La discusión sobre la equidad curricular es, asimismo, de igual importancia, sobretodo en el marco de la masificación de la población estudiantil a inicios de la década del 90’ en Chile. Para Magendzo, un currículum sería siempre equitativo si se produce en los límites de una sociedad democrática, en tanto ésta legitima productos sociales cuya formación es el resultado de un consenso social. De esto, sin embargo, no se sigue que a nivel de las instituciones educativas el currículum impartido sea totalmente equitativo, como efectivamente ocurre al, por ejemplo, ofrecer un currículum moderno y demandante para los sectores acomodados, y, por el contrario, uno obsoleto y poco significativo para las clases populares.

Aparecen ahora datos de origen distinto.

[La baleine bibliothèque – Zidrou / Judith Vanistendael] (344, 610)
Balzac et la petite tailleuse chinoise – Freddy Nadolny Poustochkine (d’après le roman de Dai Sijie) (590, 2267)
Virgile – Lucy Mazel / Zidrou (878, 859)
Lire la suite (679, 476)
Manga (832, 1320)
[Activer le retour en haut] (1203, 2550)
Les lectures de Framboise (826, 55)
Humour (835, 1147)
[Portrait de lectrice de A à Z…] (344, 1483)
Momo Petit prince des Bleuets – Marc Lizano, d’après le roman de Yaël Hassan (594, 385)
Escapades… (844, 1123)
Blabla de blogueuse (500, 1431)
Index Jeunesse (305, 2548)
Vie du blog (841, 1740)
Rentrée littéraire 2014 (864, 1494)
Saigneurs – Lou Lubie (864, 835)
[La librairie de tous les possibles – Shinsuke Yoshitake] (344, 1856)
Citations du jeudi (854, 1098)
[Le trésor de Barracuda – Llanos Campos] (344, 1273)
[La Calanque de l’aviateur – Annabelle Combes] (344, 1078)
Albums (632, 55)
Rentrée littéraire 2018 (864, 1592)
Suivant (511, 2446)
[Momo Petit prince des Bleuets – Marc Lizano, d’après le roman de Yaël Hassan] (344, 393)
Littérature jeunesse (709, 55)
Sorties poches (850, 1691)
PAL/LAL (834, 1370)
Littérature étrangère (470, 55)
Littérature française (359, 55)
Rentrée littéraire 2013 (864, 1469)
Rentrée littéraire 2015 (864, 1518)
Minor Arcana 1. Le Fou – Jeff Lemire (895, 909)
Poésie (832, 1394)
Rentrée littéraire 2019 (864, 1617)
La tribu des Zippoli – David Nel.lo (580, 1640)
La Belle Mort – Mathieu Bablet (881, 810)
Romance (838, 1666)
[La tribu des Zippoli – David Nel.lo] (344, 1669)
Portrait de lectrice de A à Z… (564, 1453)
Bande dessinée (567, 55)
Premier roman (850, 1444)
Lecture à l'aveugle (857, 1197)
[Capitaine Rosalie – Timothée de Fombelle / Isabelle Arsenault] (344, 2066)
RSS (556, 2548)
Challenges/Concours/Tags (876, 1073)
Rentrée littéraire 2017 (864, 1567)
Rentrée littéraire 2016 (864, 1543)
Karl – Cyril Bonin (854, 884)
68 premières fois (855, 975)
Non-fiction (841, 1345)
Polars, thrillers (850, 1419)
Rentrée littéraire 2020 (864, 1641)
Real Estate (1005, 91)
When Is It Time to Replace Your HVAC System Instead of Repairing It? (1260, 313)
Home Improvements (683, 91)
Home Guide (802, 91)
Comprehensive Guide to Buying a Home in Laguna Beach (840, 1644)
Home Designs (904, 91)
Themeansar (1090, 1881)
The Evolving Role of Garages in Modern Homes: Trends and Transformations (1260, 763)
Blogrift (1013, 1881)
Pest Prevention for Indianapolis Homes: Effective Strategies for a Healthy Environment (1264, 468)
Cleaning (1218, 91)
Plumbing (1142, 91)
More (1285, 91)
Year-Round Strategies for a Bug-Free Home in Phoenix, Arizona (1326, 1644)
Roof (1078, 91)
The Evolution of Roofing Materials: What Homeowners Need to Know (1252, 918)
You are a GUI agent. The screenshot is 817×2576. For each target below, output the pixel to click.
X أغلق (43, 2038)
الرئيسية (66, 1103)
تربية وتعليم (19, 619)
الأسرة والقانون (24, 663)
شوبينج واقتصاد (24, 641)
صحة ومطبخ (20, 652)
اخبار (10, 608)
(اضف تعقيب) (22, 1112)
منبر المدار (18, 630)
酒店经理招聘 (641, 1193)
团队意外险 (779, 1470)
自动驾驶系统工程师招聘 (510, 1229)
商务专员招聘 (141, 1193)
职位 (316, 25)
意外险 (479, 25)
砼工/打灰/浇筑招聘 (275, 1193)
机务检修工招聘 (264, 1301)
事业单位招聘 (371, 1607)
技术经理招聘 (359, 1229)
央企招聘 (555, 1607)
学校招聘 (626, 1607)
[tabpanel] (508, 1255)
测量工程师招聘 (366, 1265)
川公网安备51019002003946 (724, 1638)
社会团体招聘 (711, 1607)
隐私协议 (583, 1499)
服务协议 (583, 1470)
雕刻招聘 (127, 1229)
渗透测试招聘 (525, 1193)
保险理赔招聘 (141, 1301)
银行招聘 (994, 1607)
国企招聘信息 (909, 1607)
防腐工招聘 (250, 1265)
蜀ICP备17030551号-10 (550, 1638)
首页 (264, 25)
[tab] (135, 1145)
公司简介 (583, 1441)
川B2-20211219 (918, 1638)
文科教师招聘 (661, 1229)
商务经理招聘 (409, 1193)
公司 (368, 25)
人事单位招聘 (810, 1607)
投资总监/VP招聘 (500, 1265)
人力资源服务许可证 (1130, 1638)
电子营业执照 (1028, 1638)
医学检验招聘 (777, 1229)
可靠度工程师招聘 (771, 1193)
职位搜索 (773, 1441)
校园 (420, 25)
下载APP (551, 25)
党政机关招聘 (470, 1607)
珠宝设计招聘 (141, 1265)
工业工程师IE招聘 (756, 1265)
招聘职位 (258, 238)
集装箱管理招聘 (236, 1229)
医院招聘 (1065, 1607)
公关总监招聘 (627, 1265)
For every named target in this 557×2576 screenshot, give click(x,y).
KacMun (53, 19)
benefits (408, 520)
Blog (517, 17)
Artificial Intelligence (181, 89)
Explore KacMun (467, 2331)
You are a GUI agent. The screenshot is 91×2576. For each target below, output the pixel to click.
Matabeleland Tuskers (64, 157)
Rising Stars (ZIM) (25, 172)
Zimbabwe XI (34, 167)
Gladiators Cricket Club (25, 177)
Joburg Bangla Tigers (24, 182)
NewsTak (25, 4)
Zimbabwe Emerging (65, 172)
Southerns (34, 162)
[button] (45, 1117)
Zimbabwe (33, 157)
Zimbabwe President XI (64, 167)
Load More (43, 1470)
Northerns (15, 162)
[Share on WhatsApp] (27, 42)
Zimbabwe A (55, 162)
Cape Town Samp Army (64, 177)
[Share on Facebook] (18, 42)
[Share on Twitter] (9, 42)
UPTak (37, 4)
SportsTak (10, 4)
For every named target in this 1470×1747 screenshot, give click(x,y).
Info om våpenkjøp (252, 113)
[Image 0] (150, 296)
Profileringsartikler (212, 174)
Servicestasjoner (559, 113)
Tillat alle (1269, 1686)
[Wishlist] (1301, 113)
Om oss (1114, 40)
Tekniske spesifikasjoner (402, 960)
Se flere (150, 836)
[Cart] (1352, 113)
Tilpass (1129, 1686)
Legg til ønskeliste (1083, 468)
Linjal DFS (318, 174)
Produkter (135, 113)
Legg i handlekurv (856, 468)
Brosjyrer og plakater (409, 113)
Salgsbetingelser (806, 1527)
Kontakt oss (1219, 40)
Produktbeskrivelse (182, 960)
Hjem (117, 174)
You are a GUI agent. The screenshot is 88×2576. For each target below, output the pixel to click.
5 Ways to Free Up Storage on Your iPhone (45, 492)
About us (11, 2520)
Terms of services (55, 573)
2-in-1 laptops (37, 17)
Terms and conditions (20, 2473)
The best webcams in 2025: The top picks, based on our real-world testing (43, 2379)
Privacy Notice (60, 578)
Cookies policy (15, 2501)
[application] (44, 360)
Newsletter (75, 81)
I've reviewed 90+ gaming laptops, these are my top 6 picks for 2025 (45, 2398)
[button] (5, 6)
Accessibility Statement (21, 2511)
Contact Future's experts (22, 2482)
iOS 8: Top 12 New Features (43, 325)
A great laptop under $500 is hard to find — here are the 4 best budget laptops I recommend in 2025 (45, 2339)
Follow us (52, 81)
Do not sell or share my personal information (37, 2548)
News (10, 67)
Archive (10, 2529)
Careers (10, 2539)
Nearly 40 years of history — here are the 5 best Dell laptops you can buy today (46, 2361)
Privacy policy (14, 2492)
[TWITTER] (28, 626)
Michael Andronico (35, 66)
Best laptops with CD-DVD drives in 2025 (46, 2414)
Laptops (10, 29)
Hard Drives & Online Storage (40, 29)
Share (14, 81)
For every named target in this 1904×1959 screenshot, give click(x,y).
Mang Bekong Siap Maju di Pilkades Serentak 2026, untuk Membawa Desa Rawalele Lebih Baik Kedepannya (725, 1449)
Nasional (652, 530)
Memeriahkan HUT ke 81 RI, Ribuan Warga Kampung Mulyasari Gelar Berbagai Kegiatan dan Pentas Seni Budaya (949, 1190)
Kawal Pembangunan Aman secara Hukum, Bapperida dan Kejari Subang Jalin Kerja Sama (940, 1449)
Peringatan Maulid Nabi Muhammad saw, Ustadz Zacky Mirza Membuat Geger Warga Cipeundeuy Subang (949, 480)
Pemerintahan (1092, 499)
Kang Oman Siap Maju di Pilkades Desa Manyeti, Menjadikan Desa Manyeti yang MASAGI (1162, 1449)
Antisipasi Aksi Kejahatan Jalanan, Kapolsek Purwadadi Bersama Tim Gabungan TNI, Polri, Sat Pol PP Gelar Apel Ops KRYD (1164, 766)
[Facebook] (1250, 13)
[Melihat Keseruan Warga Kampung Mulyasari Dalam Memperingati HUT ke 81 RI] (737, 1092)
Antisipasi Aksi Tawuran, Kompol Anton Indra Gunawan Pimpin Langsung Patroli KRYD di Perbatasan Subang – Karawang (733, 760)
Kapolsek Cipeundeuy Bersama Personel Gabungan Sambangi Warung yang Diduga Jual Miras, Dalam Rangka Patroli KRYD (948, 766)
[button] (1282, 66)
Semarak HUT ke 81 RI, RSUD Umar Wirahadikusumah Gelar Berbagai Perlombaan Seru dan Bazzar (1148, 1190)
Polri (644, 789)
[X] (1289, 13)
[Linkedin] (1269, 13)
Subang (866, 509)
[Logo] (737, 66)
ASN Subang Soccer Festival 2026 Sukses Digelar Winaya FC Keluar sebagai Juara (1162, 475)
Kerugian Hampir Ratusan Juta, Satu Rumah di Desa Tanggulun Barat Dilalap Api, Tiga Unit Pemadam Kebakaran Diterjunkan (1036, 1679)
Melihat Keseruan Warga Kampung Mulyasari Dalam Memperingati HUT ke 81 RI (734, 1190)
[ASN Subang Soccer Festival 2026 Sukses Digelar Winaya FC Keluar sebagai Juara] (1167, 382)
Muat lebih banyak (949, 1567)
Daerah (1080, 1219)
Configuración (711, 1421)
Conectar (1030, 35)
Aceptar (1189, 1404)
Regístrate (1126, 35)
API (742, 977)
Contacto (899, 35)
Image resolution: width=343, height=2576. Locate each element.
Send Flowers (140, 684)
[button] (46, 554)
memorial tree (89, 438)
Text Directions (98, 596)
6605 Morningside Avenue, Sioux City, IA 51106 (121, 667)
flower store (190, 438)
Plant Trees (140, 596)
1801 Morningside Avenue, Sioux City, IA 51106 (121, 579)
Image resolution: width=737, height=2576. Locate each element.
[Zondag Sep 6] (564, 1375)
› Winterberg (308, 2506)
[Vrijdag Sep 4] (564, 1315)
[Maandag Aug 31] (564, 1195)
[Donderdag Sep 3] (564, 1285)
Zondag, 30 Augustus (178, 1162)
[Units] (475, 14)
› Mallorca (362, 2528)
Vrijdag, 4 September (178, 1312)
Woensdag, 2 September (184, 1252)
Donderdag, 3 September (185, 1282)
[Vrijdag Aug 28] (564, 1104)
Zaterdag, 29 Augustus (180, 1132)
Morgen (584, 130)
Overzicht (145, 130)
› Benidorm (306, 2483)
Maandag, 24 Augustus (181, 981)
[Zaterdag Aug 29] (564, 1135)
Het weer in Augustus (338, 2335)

El debate sobre la igualdad de contextos y procesos educativos en Chile ha estado históricamente condicionado por los niveles de disparidad social-familiar que está en la base de la sociedad chilena. Un estudio reciente de la OCDE (2004) sostiene que el sistema educacional en chile está conscientemente estructurado por clases. Los sistemas de filtro, tanto económico como académico, que implementan las escuelas, derivan en una creciente concentración de niños en escuelas con otros estudiantes de antecedentes socio-económicos homogéneos. Un argumento adicional, cita Magendzo, diría que la educación chilena, ha estado permeada por el libre flujo del mercado, que, por principio, no es equitativo. En suma, la equidad curricular aspira a que aquéllas competencias que se otorgaban sólo a grupos reducidos o élites en el futuro sean ofrecidos a todos a través de un sistema escolar de alta calidad y que sea capaz de discriminar positivamente a favor de los grupos que requieren mayor esfuerzo para alcanzar las destrezas aludidas. Un tratamiento mayor a estas disquisiciones será abordado posteriormente.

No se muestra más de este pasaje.